Element and text position data
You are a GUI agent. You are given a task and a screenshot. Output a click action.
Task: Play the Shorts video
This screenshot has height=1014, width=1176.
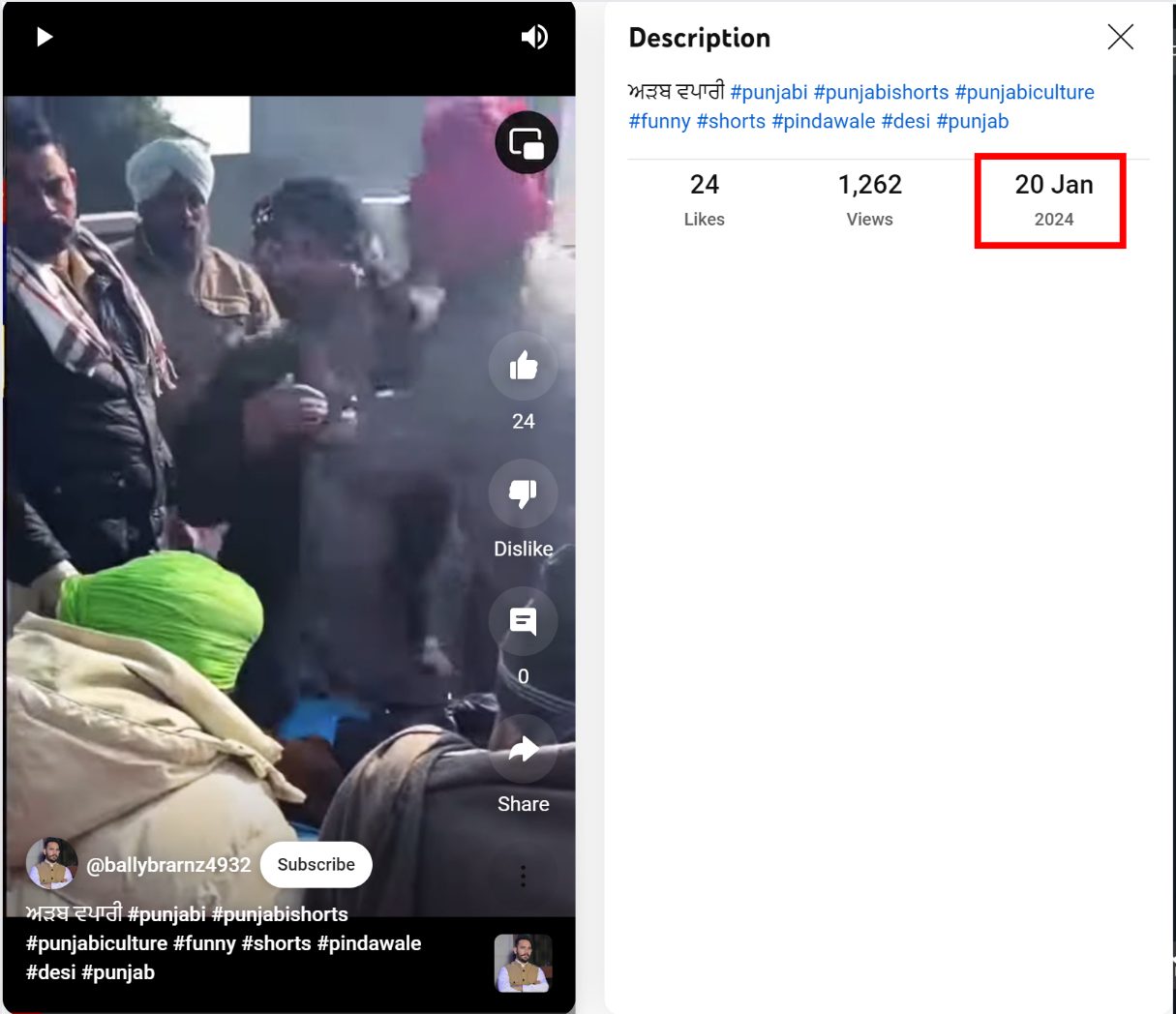click(45, 37)
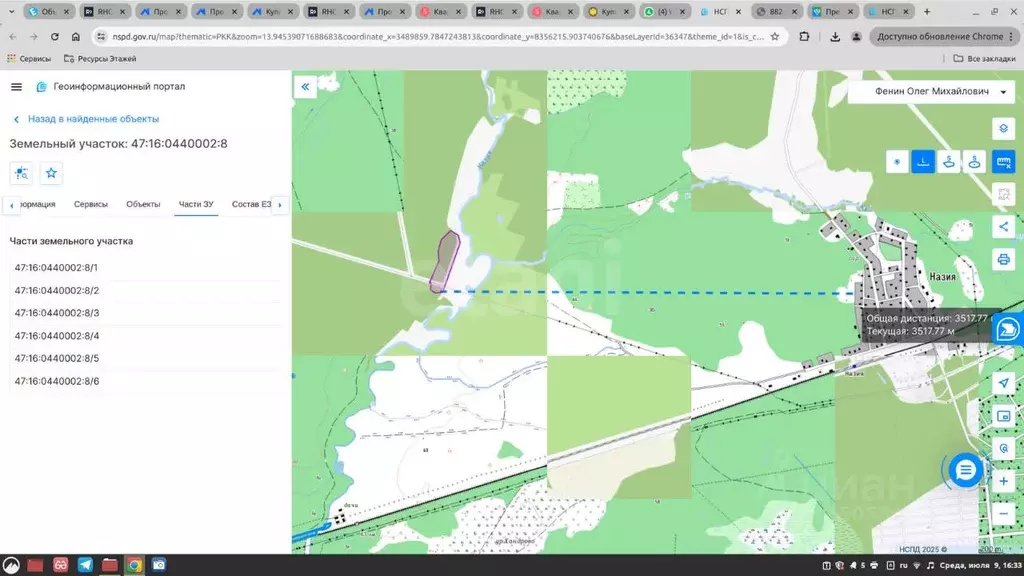Switch to the Объекты tab
The width and height of the screenshot is (1024, 576).
(143, 204)
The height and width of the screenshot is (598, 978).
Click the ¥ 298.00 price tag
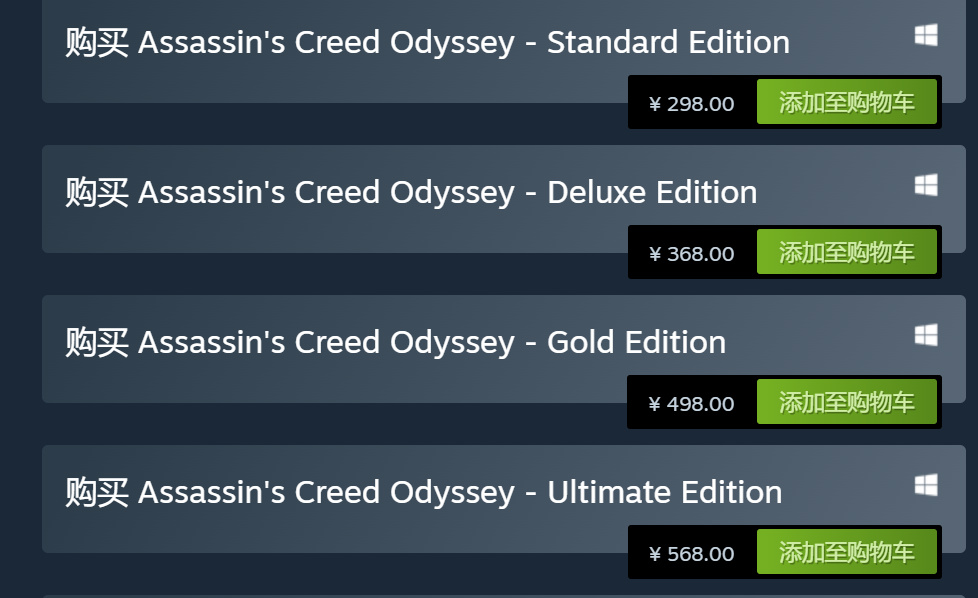pyautogui.click(x=691, y=103)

Job: Write out these entries exactly as they appear, leaving out the pictures.

Written answer:
You are a GUI agent. You are given a task and a screenshot. Output a click action.
Task: Play the Shorts video
This screenshot has height=1014, width=1176.
click(45, 37)
Switch to the Объекты tab
The width and height of the screenshot is (1024, 576).
(143, 204)
The height and width of the screenshot is (598, 978).
Click the ¥ 298.00 price tag
pyautogui.click(x=691, y=103)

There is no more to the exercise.